▶ **WRITTEN INSTRUCTION**: Copy the stretch of lines from the one containing "will [x=256, y=320]." through the one containing "tap(203, 732)", character for character.

▶ **Items in a dataset**:
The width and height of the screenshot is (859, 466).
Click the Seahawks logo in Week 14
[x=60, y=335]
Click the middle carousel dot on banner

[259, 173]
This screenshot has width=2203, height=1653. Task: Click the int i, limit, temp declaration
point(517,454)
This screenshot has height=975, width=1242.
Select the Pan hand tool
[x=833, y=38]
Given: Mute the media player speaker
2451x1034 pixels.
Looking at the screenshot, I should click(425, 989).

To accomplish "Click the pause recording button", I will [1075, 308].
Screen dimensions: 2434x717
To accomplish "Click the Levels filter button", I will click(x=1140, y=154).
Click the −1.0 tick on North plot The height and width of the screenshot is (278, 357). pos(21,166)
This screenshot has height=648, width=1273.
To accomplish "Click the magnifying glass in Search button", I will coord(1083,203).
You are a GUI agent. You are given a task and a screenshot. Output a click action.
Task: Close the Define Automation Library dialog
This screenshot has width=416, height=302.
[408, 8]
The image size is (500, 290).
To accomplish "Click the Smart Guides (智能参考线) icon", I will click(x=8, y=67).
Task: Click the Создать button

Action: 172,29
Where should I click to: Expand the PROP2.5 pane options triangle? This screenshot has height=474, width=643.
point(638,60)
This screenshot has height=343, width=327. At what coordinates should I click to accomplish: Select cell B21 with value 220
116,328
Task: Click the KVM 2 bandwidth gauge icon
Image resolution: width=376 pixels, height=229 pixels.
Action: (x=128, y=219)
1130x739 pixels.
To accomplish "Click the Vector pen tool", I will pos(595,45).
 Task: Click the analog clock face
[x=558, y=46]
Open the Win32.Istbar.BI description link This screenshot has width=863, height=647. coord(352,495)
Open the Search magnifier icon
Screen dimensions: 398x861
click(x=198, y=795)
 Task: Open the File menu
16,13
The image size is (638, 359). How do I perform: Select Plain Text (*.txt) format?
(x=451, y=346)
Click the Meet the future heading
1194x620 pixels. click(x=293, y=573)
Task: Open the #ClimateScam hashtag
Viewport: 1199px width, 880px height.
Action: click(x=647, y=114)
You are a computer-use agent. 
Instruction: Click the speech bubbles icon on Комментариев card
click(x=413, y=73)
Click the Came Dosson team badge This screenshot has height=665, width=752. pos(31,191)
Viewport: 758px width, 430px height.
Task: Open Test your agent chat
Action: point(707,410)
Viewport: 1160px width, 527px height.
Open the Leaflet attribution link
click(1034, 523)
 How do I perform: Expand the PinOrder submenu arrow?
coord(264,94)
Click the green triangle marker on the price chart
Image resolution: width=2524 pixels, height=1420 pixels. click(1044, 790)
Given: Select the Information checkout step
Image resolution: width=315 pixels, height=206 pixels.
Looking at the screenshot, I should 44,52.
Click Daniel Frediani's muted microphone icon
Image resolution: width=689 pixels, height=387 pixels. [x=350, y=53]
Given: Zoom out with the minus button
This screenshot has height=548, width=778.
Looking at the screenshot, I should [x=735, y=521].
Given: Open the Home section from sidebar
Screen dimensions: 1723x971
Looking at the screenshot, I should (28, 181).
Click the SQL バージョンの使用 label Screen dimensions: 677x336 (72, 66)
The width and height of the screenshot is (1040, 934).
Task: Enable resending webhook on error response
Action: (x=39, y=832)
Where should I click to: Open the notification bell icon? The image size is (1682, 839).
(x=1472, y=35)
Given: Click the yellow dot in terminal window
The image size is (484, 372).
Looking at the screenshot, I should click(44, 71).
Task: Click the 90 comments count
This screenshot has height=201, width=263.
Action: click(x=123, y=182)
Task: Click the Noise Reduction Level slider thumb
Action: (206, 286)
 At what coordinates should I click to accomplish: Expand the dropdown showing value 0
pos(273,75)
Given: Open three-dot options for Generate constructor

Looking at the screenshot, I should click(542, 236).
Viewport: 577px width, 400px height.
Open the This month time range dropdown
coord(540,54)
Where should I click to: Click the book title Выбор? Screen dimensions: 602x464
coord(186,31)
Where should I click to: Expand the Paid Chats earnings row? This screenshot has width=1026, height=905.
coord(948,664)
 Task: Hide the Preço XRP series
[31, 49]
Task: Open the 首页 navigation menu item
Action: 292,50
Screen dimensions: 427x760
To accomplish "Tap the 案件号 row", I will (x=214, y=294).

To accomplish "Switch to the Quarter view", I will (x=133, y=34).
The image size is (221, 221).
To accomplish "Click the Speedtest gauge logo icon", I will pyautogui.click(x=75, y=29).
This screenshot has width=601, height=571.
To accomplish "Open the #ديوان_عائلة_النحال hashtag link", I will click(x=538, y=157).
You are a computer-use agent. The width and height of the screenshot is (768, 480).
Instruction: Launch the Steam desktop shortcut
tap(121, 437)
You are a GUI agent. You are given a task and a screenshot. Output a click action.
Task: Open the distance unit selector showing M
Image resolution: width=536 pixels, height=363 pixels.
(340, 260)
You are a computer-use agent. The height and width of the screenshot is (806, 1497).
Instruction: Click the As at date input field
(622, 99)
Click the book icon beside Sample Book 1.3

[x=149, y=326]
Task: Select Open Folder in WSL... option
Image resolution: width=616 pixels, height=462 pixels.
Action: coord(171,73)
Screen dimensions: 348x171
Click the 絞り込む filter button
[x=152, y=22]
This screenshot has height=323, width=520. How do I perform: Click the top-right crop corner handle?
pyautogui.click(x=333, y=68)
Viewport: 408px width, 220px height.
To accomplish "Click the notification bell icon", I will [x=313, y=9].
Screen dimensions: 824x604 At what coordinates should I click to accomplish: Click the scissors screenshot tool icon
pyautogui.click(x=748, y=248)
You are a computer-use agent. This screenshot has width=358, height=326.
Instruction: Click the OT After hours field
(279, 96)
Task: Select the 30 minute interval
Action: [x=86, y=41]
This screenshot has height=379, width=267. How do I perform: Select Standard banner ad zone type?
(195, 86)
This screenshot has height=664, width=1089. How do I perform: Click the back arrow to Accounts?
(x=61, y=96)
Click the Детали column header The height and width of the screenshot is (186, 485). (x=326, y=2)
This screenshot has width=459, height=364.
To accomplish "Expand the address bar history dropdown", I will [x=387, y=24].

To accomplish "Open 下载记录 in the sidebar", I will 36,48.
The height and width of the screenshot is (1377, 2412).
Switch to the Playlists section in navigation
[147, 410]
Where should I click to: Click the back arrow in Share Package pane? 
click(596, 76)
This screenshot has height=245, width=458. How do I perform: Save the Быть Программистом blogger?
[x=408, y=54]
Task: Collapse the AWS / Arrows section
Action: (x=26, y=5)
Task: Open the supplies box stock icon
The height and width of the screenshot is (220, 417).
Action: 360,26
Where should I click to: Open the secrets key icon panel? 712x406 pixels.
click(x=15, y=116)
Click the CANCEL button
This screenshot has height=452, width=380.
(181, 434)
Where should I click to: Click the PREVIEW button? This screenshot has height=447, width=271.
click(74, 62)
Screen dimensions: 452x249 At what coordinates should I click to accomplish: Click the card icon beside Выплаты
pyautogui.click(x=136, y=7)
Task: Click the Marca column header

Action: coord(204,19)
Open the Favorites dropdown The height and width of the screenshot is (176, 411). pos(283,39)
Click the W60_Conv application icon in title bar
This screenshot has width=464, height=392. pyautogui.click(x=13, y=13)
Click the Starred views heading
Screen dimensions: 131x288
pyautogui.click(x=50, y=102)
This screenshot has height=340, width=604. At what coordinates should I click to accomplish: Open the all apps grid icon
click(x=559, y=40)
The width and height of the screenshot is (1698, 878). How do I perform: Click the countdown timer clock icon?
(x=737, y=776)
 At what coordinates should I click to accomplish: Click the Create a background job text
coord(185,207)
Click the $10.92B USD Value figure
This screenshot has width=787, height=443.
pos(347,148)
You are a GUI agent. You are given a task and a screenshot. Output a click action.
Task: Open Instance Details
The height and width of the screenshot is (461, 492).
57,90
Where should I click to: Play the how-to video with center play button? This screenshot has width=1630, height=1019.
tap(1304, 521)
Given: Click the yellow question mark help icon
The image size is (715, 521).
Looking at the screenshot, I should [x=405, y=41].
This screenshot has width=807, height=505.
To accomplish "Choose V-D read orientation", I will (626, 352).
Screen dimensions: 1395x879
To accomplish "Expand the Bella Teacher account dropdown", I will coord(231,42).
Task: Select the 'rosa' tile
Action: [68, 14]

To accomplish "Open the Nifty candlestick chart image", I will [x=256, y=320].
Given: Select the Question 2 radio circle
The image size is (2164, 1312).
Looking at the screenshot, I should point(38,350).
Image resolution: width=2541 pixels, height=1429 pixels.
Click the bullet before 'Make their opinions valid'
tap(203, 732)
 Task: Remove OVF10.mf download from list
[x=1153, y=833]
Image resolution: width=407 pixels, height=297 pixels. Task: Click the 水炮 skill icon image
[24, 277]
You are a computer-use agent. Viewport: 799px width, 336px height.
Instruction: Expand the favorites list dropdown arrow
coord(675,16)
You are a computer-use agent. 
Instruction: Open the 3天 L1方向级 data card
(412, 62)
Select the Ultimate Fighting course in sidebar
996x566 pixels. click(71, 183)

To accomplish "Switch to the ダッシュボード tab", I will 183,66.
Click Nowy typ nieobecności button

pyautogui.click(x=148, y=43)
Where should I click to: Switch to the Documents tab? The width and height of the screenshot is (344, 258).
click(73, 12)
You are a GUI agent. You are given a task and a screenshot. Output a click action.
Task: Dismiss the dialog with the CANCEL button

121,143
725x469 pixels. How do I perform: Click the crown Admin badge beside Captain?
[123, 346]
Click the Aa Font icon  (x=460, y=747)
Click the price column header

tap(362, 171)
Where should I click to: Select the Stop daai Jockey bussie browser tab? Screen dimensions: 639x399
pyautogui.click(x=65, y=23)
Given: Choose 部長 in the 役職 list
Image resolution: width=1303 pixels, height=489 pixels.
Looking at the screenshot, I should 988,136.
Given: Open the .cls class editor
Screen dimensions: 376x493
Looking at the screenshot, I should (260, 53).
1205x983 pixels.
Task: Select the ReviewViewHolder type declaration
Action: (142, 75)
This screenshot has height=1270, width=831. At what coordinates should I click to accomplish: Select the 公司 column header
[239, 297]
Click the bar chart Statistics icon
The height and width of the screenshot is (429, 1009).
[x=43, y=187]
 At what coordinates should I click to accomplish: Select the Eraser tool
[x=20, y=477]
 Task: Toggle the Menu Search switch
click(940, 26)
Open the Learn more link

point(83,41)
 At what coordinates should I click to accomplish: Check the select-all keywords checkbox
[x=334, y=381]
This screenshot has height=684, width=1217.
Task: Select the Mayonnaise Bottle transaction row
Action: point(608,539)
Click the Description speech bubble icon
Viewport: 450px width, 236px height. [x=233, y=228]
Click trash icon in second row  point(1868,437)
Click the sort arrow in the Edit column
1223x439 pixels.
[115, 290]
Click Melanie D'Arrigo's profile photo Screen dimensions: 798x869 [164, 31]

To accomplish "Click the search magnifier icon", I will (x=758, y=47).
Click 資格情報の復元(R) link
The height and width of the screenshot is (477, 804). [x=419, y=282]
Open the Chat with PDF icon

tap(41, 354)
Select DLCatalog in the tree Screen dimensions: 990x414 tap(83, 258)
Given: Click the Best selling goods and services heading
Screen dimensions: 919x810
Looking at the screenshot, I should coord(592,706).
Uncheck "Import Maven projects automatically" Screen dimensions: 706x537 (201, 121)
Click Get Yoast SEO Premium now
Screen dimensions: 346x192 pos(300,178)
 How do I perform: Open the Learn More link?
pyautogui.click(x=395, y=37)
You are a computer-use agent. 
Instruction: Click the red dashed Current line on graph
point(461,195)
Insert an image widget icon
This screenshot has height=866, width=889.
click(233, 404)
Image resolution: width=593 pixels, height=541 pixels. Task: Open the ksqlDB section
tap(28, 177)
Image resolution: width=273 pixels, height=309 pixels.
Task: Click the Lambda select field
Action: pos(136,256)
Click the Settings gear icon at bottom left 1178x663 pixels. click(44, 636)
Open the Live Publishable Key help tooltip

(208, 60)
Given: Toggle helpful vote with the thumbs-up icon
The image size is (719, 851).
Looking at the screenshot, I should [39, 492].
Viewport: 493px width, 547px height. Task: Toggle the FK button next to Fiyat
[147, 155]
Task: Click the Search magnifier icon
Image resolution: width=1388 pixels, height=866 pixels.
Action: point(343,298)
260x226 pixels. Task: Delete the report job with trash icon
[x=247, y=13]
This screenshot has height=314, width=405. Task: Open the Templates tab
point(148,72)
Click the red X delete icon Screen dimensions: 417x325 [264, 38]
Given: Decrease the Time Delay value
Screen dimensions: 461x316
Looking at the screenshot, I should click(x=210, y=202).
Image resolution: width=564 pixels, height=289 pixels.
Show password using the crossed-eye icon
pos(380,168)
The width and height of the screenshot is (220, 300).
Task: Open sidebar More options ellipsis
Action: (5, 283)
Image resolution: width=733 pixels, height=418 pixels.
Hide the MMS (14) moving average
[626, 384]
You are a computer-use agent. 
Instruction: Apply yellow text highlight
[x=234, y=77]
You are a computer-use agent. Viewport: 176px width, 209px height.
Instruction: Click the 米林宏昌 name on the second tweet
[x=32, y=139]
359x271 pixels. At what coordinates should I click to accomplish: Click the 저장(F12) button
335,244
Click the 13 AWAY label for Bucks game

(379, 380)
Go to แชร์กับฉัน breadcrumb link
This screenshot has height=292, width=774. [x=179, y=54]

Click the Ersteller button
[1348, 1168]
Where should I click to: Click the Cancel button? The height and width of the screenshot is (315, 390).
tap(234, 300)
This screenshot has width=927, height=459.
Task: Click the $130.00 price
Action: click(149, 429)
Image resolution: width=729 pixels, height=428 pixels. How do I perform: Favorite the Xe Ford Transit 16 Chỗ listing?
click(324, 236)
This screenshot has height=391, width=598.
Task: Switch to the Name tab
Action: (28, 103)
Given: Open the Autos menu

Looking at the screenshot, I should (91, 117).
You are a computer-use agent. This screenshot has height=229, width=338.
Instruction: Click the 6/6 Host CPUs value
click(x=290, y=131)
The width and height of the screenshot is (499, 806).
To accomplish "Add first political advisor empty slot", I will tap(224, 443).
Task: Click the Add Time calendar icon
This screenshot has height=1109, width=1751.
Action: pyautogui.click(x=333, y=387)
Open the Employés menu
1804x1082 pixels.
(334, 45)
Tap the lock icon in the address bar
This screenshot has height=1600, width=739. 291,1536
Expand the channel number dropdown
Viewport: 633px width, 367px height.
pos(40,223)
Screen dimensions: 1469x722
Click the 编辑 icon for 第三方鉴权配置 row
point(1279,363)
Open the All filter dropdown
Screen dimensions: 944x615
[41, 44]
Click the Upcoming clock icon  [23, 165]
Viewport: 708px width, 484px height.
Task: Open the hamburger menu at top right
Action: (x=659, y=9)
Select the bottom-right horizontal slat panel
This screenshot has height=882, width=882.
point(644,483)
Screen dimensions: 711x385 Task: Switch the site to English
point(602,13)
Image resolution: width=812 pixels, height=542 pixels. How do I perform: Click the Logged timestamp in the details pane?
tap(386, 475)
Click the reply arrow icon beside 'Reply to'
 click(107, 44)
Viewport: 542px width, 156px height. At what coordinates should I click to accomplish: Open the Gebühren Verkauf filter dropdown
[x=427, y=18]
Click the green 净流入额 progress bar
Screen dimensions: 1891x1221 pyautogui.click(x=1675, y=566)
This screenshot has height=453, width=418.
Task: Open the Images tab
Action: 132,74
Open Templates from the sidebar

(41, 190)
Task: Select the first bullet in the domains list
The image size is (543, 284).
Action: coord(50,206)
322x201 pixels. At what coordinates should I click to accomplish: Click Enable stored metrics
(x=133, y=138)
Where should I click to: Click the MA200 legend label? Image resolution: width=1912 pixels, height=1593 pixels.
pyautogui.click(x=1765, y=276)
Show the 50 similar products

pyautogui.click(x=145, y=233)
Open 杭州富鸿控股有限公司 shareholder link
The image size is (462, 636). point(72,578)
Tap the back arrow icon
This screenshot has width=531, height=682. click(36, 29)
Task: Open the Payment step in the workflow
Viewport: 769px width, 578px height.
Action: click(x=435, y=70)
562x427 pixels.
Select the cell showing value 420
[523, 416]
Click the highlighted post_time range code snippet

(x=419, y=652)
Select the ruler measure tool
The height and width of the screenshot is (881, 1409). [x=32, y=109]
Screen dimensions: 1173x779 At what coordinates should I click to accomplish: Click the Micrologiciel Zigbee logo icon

▶ **THE ANSWER**:
To accomplish "Open the Nifty candlestick chart image", I will [x=256, y=320].
Given: Select the Question 2 radio circle
The image size is (2164, 1312).
Looking at the screenshot, I should point(38,350).
Image resolution: width=2541 pixels, height=1429 pixels.
Click the bullet before 'Make their opinions valid'
tap(203, 732)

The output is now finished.